Your post replying to @YourSexNotGenderIsOnFire sounds a little strange. If a woman’s waters break, but she doesn’t eventually go into Labour naturally, what would you suggest happens? Sit and wait? Do nothing?

Soontobe60 · 14/06/2021 15:08

[quote RaeRaeMama]@Hoping4second

Exactly

Of course our children are important, but a woman's experience when she gives birth MATTERS

I also think people do forget birth is experienced by a woman but also her baby

Why are we always so quick to jump to medicalised intervention that can actually cause more harm then good?

The stories I've heard make my blood run cold and I can't understand why everyone isn't trying to do more. I hate that women are being treated like this whilst we are doing one of the most important jobs in the world [/quote]
I have had 2 babies. Both pregnancies were fine, but both deliveries were traumatic. In my experience, it was because of the care I received from my midwives that both my children and I survived. You have said you had a good experience because you paid for a private midwife. That’s great - so why are you saying that interventions are so awful?

RoyalCorgi · 14/06/2021 15:20

My point is I was told the risks. They seemed small and very unlikely. And yet, here I am.

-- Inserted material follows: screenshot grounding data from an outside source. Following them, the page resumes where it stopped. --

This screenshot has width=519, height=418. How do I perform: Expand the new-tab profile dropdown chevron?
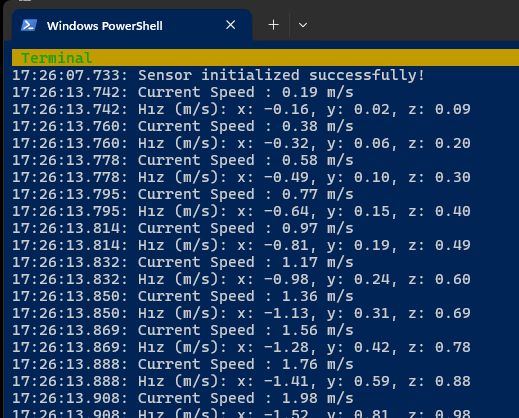pyautogui.click(x=303, y=25)
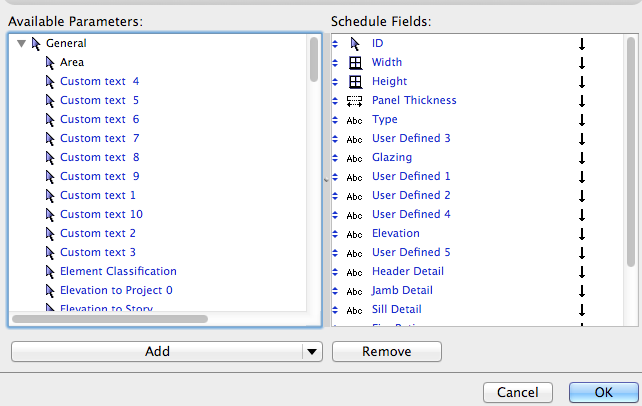Toggle sort direction arrow for ID field

[x=581, y=44]
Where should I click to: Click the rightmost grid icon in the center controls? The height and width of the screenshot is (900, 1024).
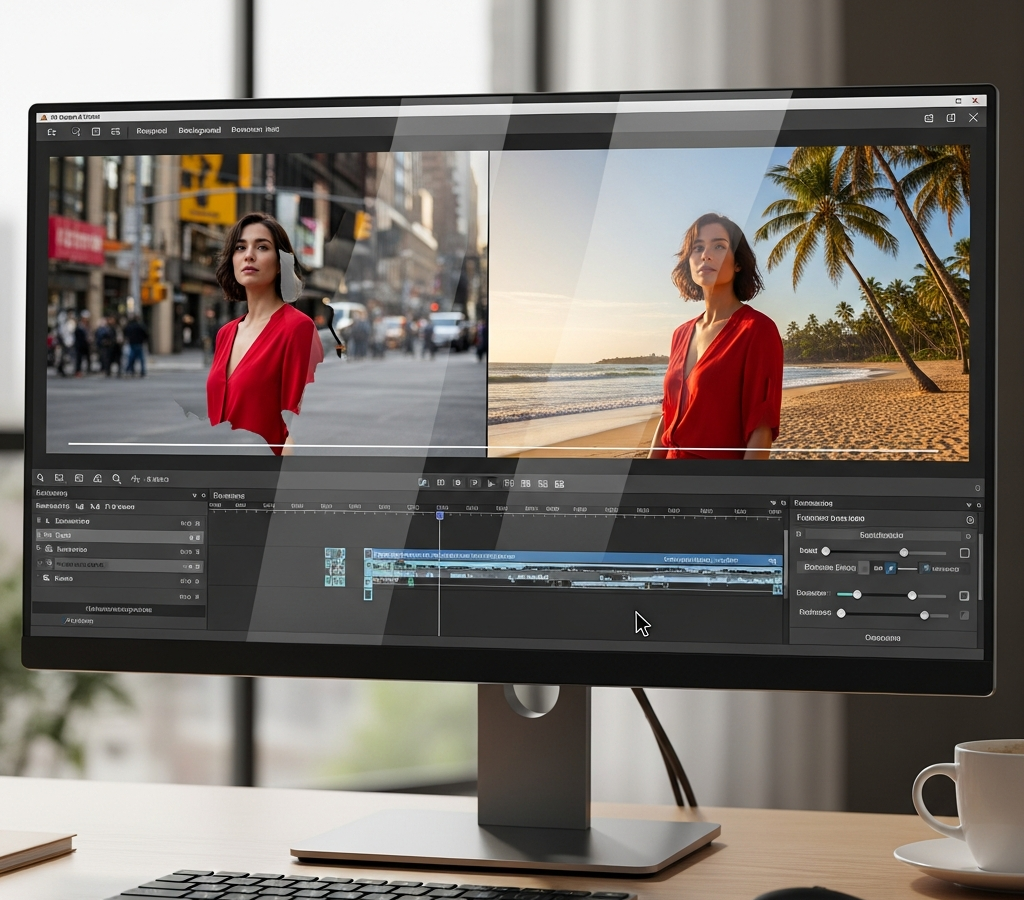coord(560,484)
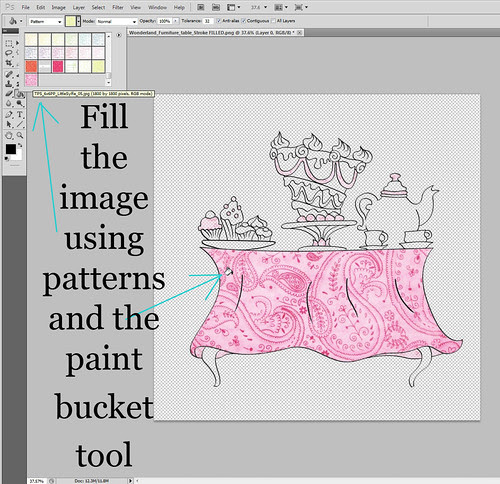Screen dimensions: 500x484
Task: Uncheck the Anti-alias checkbox
Action: [219, 21]
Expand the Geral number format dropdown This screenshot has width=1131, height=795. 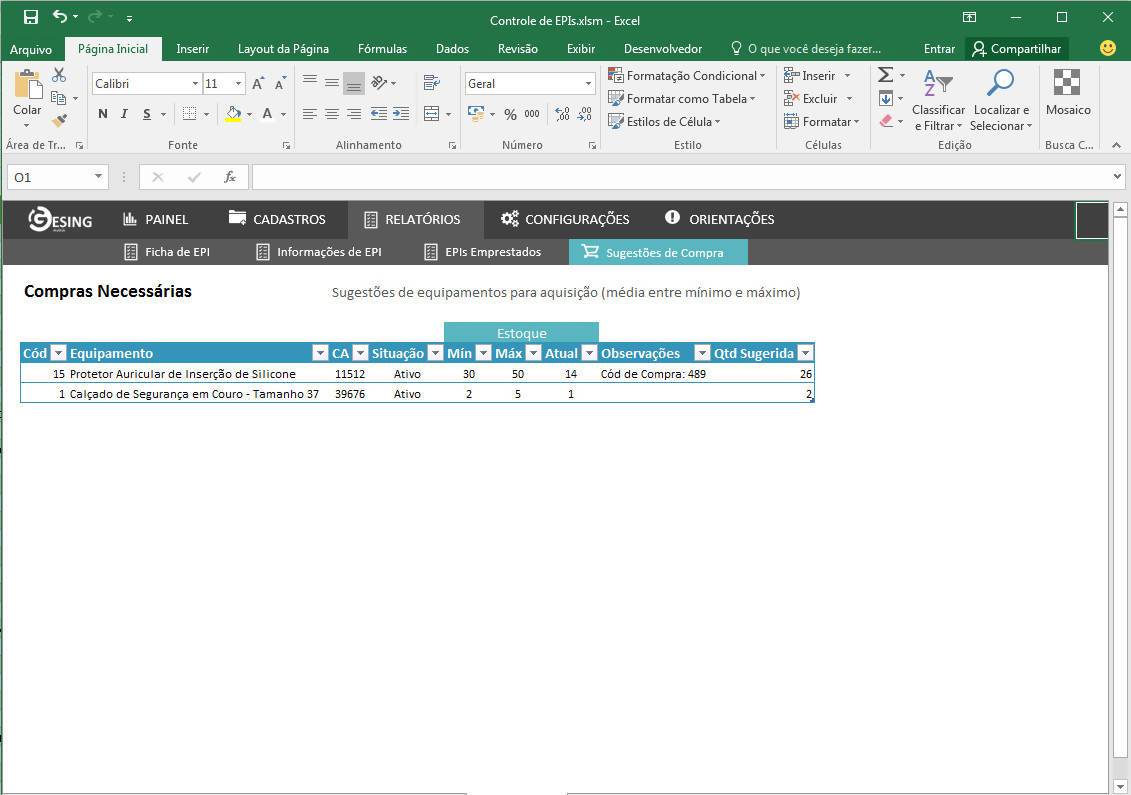[587, 84]
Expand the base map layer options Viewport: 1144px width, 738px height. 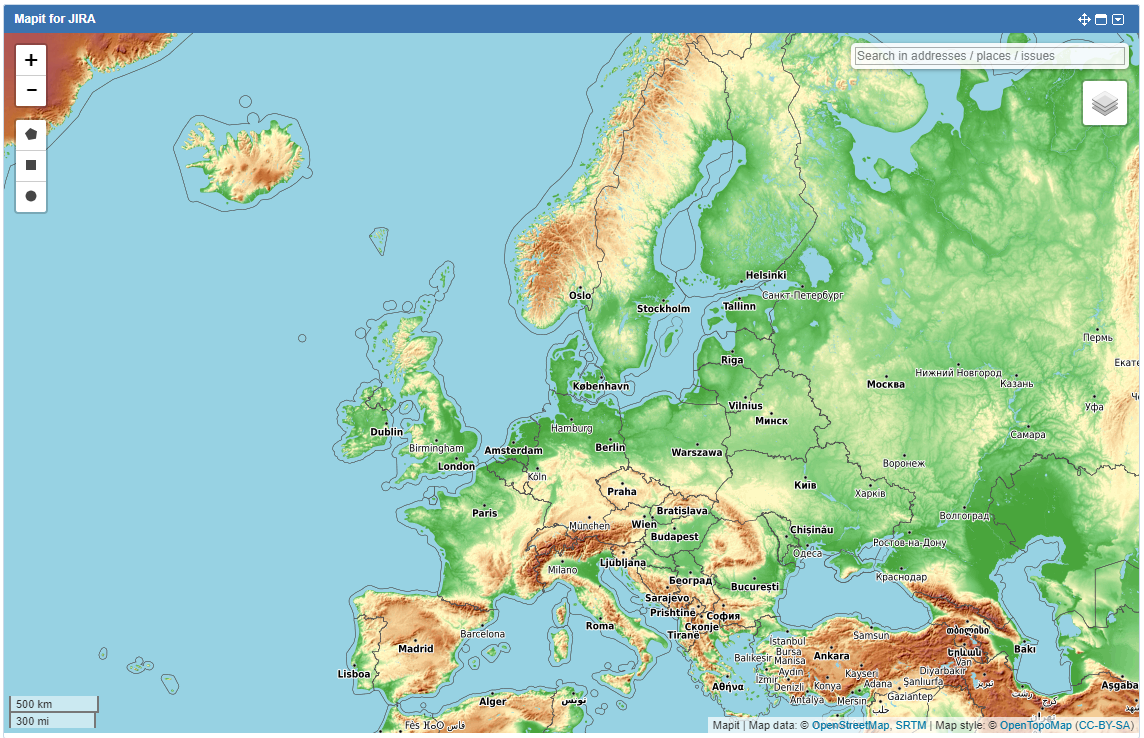tap(1104, 101)
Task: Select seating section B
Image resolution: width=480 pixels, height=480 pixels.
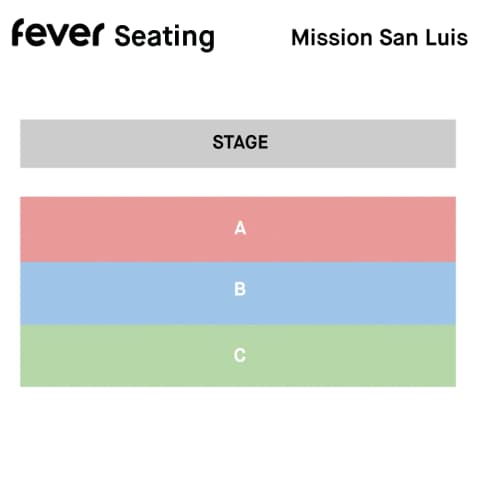Action: 238,293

My heart goes out to you. And I think you're a good illustration of why this is so difficult. People will often tell you that the risks (eg of avoiding induction and going two weeks overdue) are very small. But when you have 650,000 women giving birth a year, a very small percentage of babies being injured or dying translates into quite a large number. So a risk of, say, one in 100 or one in 200, may feel quite small. But when you have 200 women going well over their due date, that means that one of them is going to end up with a baby who didn't live. (These numbers are made up - they're just to illustrate the point.)

I'm not entirely sure what the answer is. Others on this thread may think that if 199 women managed to avoid an induction that resulted in a very difficult birth, then we should accept the one birth that had a terrible outcome.

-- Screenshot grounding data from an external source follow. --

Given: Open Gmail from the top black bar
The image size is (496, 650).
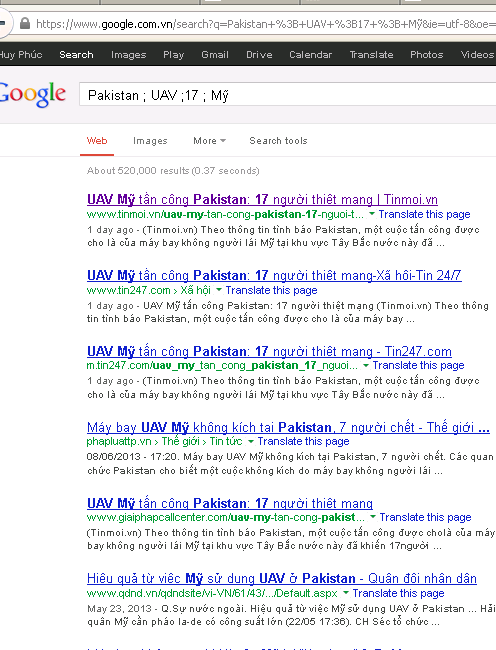Looking at the screenshot, I should tap(215, 54).
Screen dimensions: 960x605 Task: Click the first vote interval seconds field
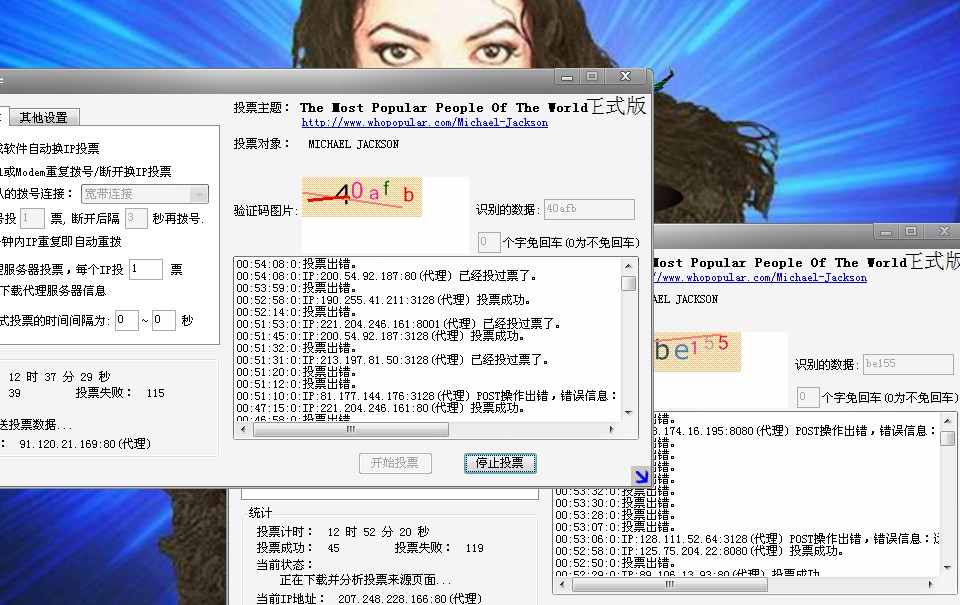(x=126, y=320)
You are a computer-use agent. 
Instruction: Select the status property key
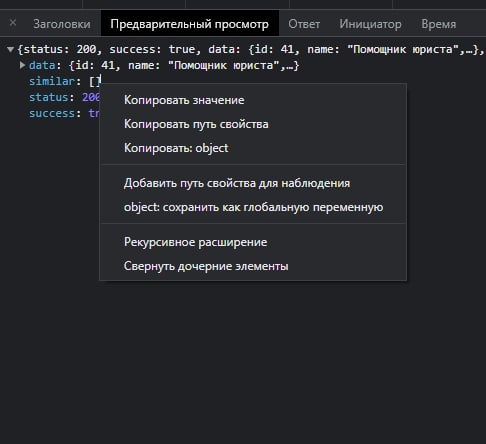pos(49,97)
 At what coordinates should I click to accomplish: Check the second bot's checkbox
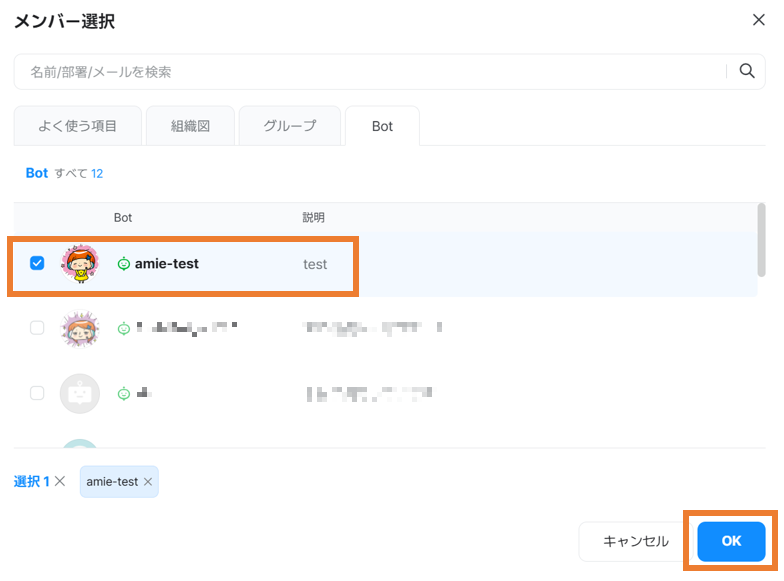pyautogui.click(x=37, y=328)
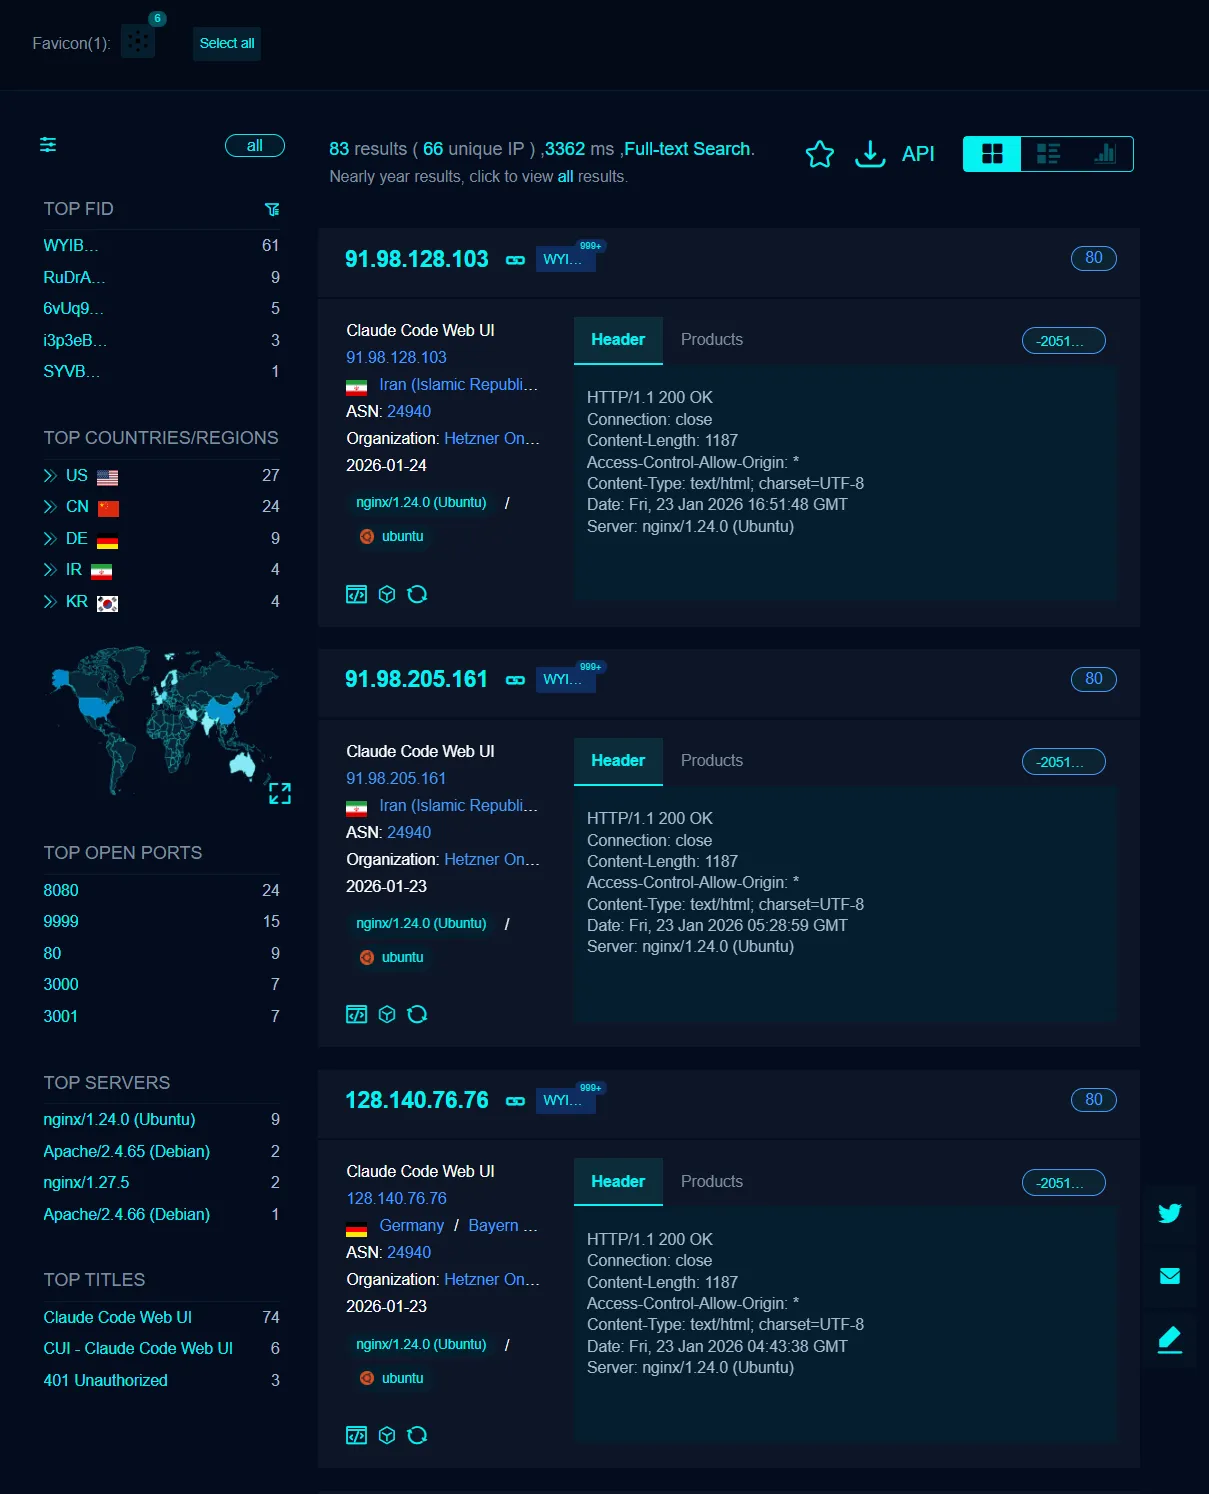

Obviously women should be given the opportunity to make a properly informed choice, with the risks explained to them. But making an informed choice is hard - because the guilt attached to making the "wrong" choice will be huge.

Kotatsu · 14/06/2021 15:23

I've had a baby in Canada, and a baby in the UK. Both ended in EMCS, I was induced (2 attempts!) in Canada, but not in the UK

Both were national healthcare systems which didn't cost a penny (at point of delivery)

In Canada I was listened to, talked to, treated like a grown adult able to understand options and make choices. The surgeons actually introduced themselves, and checked me afterwards. I was given pain relief, I was headed for a home birth before going to 41 weeks, and in one of the scans due to that, discovering low amniotic fluid (hence the induction). Food was delivered to me at my bed, there was a large shower etc.

In the UK I was kept in the dark, nothing was ever communicated, even as I went overdue again (except occasionally in an attempt to scare me into doing what they want) I was persuaded to VBAC (and the offered pre-arranged one evaporated when someone forgot to confirm it after I went overdue again), I was left without pain relief despite having been having regular contractions (as in 20 mins apart) for days (and so being exhausted). The midwife tried to make me stay on my back in the bed (the most painful position for me), no food ever came, I was left bleeding and sweating in a bed that was straight from call the midwife, and had to manouver my still swollen belly and catheter bag into an 80x80 shower, through the 40cm sliding door, a good 6-8 inches off the ground, after major abdominal surgery, and out of visiting hours, so that was having pushed the baby in the fishbowl into the communal toilet so I could wash the worst of the blood off. I was sent home with no pain relief, and a box of injectable blood thinners, which no-one had told me how to use.

So yes. It can and should be better. My Canadian experience, as a first timer, with everything going much more wrong than my second, I have nothing but positive feelings about. The NHS one still makes me angry when I think about it.